Parmi les initiatives mises en place, l’Observatoire des litiges judiciaires (OLJ), mis en place de façon expérimentale depuis 2023, vise à permettre aux juridictions de partager des informations anonymisées afin d’identifier rapidement les contentieux nouveaux ou sériels. Un moyen, selon le premier président, d’éviter « une jurisprudence fragmentée », de réduire les délais de traitement et de rompre l’isolement de certains juges, facteur reconnu de perte d’attractivité des fonctions civiles.

« Il est indispensable que la Justice soit soutenue »

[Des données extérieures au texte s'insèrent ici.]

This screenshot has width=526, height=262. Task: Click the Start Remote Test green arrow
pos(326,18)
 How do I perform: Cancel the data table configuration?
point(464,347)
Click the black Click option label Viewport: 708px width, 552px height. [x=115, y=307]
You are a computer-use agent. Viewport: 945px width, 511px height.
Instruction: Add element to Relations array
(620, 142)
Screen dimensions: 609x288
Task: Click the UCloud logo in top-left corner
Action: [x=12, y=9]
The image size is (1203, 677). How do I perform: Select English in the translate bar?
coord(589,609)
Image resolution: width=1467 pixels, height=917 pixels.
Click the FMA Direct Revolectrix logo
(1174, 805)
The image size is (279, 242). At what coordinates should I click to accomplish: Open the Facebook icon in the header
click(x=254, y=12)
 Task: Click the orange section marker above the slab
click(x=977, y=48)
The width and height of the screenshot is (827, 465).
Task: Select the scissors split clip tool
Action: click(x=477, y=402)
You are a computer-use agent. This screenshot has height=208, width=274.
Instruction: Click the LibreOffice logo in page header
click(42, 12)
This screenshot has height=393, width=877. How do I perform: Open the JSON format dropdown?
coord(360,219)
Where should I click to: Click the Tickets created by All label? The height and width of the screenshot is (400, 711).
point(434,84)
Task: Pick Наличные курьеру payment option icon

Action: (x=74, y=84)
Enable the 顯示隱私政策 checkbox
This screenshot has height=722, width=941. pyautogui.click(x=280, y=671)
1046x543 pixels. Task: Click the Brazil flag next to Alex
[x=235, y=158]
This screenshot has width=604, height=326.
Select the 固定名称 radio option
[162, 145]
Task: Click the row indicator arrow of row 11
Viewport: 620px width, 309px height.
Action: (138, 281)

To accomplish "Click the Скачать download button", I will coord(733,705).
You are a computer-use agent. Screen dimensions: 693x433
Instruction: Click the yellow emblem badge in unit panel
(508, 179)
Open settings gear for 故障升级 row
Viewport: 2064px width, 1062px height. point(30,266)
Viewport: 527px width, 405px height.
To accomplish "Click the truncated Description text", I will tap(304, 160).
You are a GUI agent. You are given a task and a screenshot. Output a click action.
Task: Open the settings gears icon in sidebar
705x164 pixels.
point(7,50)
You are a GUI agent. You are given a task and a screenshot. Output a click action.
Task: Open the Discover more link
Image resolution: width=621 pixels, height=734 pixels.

Reste que pour renforcer durablement cet Etat de droit, « il est indispensable que la Justice, qui en est un pilier majeur, soit soutenue », a appuyé le procureur général, interpellant indirectement le ministre de la Justice, Gérald Darmanin, présent lors de l’audience de rentrée.

S’il a salué le budget issu de la loi de programmation du 20 novembre 2023, lequel prévoit une hausse inédite des moyens de la justice, passés de 8,8 milliards d’euros en 2022, à, théoriquement, 10,7 milliards en 2027, Rémy Heitz juge nécessaire « que l’ensemble des engagements soient tenus ».

Un soutien budgétaire qui, par ailleurs, ne « suffira pas » à revaloriser le fonctionnement et l’image de la justice, a-t-il averti, s’il ne s’accompagne pas d’un « véritable soutien moral de la part des pouvoirs publics ».

Qui sont les nouveaux magistrats – et directrice de greffe – qui investissent la Cour de cassation ?

Nommé président de chambre à la Cour de cassation :
– Philippe FLORES, conseiller à la Cour de cassation
 
Nommés avocats généraux à la Cour de cassation pour exercer les fonctions de procureur général près une cour d’appel :
– Carole ETIENNE, procureure de la République près le tribunal judiciaire de Lille, nommée avocate générale pour exercer les fonctions de procureure générale près la cour d’appel d’Angers
– Jean-Christophe MULLER, inspecteur général, nommé avocat général pour exercer les fonctions de procureur général près la cour d’appel de Caen
 
Nommée avocate générale à la Cour de cassation pour exercer les fonctions de procureure de la République anti-criminalité organisée :
– Vanessa PERRÉE, magistrate en position de service détaché, nommée avocate générale, pour exercer les fonctions de procureure de la République anti-criminalité organisée près le tribunal judiciaire de Paris
 
Nommée directrice de greffe du secrétariat autonome du parquet général à la Cour de cassation :
– Gaëlle LE BRONEC
 
Nommés conseillers à la Cour de cassation :
– Sophie VALAY-BRIÈRE, première présidente de chambre à la cour d’appel de Paris ;
– Marie-José BOU, présidente de chambre à la cour d’appel de Paris ;
– Alexandre DAVID, président de chambre à la cour d’appel d’Orléans ;
– Laurent GEBLER, président de chambre à la cour d’appel de Paris ;
– Valérie GEORGET, conseillère à la cour d’appel de Paris
 
Nommé conseiller en service extraordinaire à la Cour de cassation :
– Jean-Dominique NUTTENS
 
Nommés conseillers référendaires à la Cour de cassation :
– Aurore DOCQUINCOURT, conseillère à la cour d’appel de Paris ;
– Isabelle GANDAIS, conseillère à la cour d’appel d’Angers ;
– Julien RICHAUD, conseiller à la cour d’appel de Paris ;
– Claire HULAK, vice-présidente au tribunal judiciaire de Brest.
 
Nommés avocates générales référendaires à la Cour de cassation :
– Sophie ROUBERT, première substitute à l’administration centrale du ministère de la justice ;
– Fabienne BONHOMME, magistrate placée en position de service détaché.